Agronomic benefits of chaff collection include residue management and weed and volunteer crop control. High chaff yields in moist areas pose a limitation to direct seeding. Weed control benefits of chaff collection were identified by Shirtliffe (1999) who determined that wild oat and green foxtail patch dispersal was virtually eliminated when chaff was collected. This is another example of how integrating livestock and grain production provides important synergy within the farming system.
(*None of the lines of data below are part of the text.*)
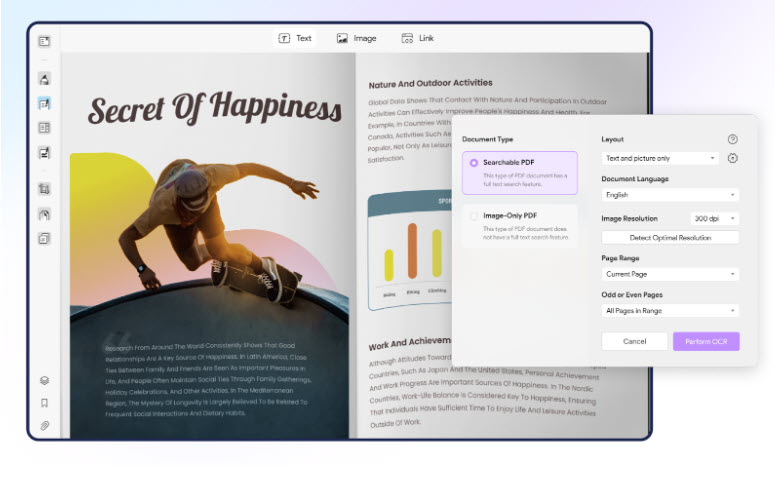Open the Odd or Even Pages dropdown
This screenshot has height=480, width=775.
point(670,311)
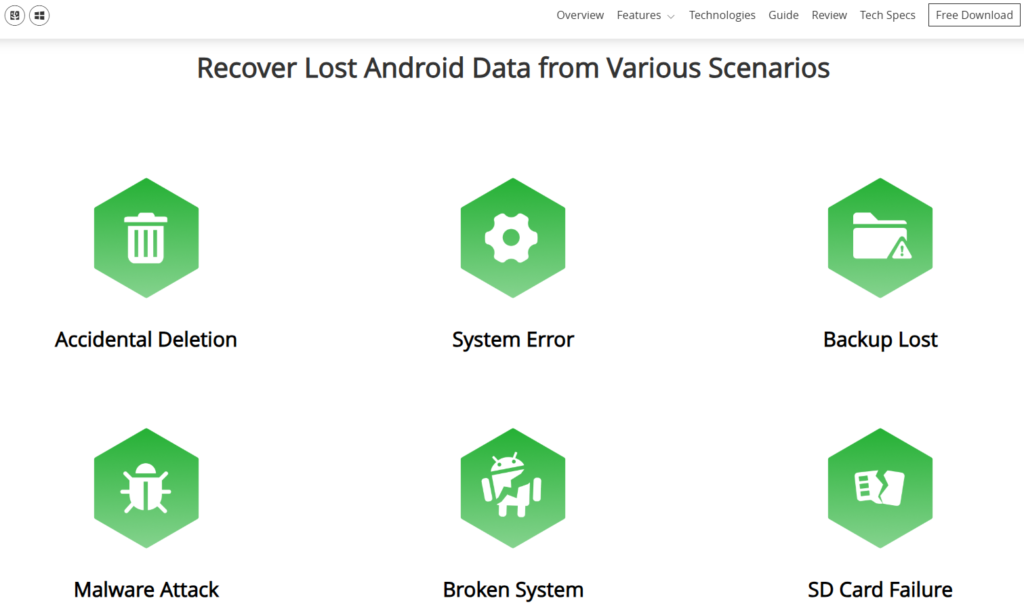Screen dimensions: 1024x613
Task: Click the Mac Finder platform icon
Action: pyautogui.click(x=15, y=15)
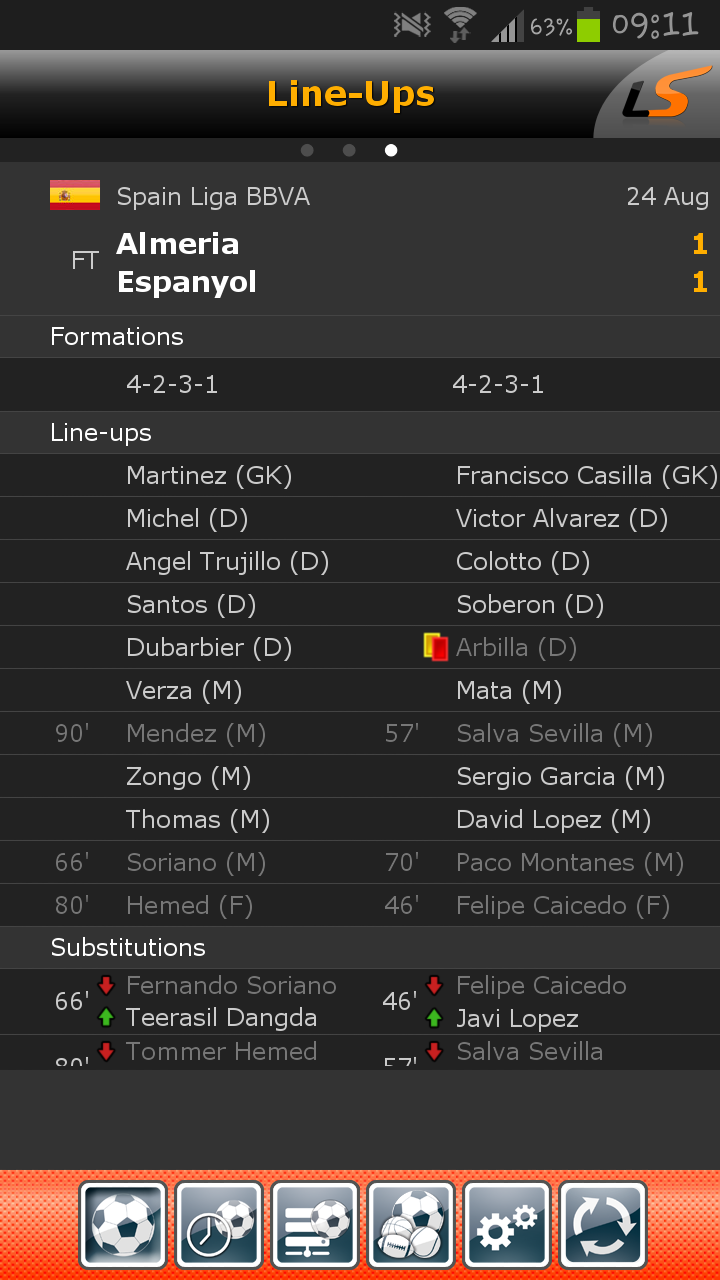Tap the live matches clock-and-ball icon
720x1280 pixels.
[x=219, y=1225]
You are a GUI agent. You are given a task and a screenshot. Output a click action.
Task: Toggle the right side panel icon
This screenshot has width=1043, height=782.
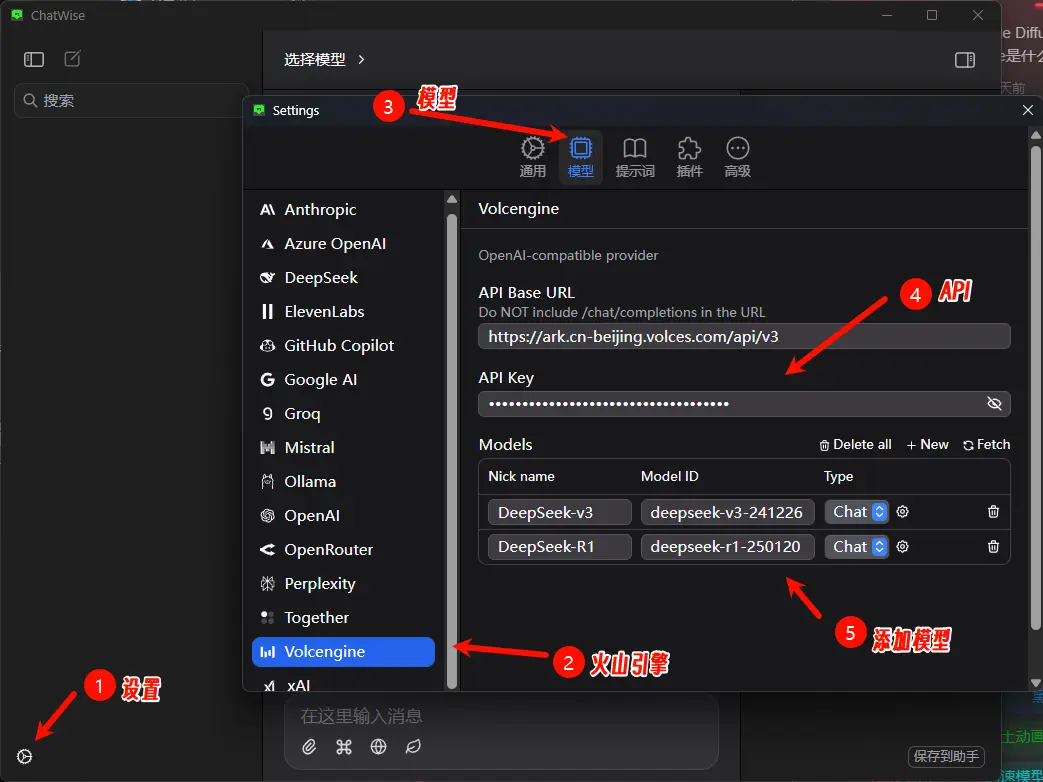[x=965, y=60]
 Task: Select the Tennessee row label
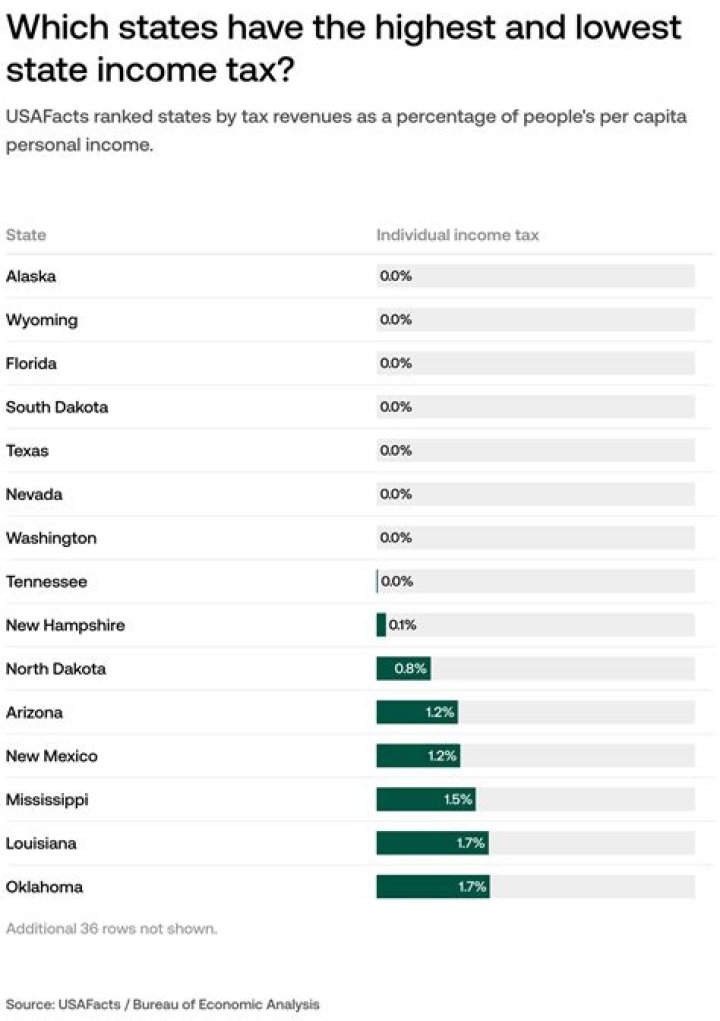coord(46,581)
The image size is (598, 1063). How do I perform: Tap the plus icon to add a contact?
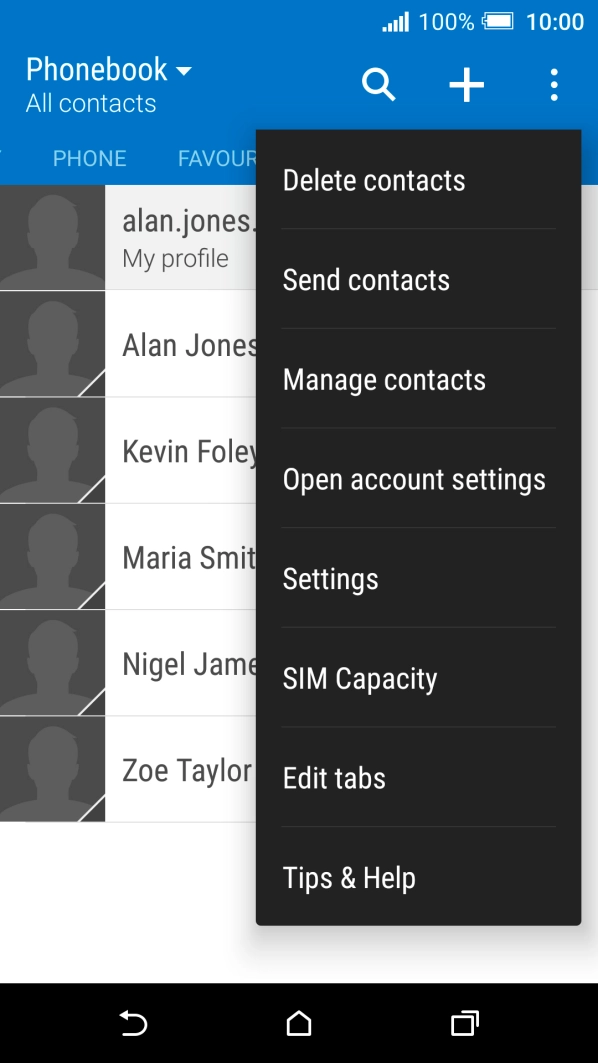(x=466, y=85)
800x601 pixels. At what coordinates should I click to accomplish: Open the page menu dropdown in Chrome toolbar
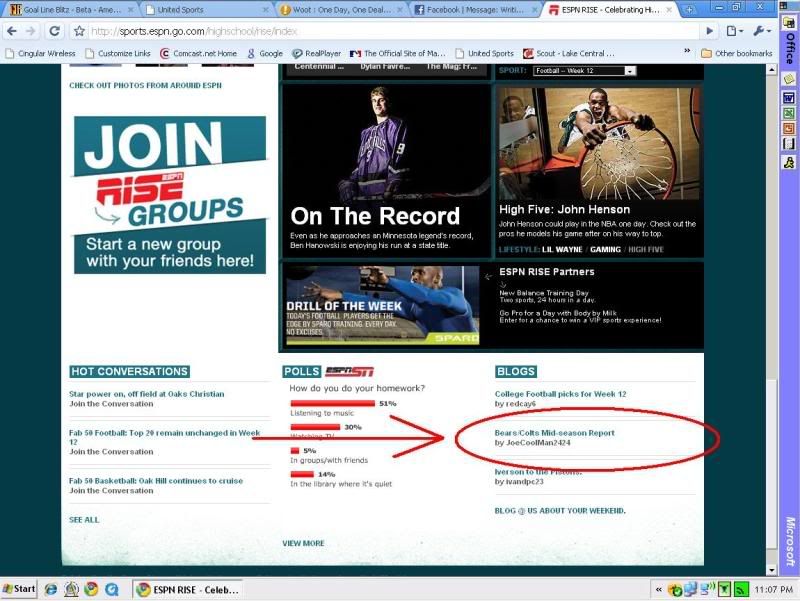[735, 31]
A novel forage-based cropping system has been used successfully for decades in Australia (Grace et al., 1995). Here, self-regenerating subterranean clover (Trifolium subterraneum L.) and annual medic (Medicago spp.) are grown in pasture-grain systems. There has been considerable interest in adapted these systems to the NGP region. Sims and Slinkard (1991) concluded that black medic (Medicago lupulina L.) had potential for replacing summerfallow in a wheat-fallow cropping system in Montana. Long-term field trials demonstrated that 'George' black medic (Sims et al., 1985) successfully re-seeded itself and boosted wheat yields by 1300-kg ha-1 compare with wheat on summerfallow. In this system, black medic can be grazed during the fallow year.
Self-regenerating annual medics can also be integrated into continuous grain production systems. Three annual medic species were established on 40 ha. on a North Dakota farm in 1991. The medics have been regenerating successfully in a continuous cropping system for the past 8 years (K. Aldridge, NDSU extension agent, Sheridan county, ND, 1998, personal communication, 1998). The medics provide significant forage for late-season grazing, as well as weed suppression, plus they produce enough seed to successfully re-establish themselves each year. Thiessen-Martens and Entz (2001) determined that a large area of the NGP has sufficient heat and water resources for late-season growth, including seed production of several medic and subclover species. Selection of suitable medic species, and management practices is currently underway (Entz and Carr, 2000, unpublished data).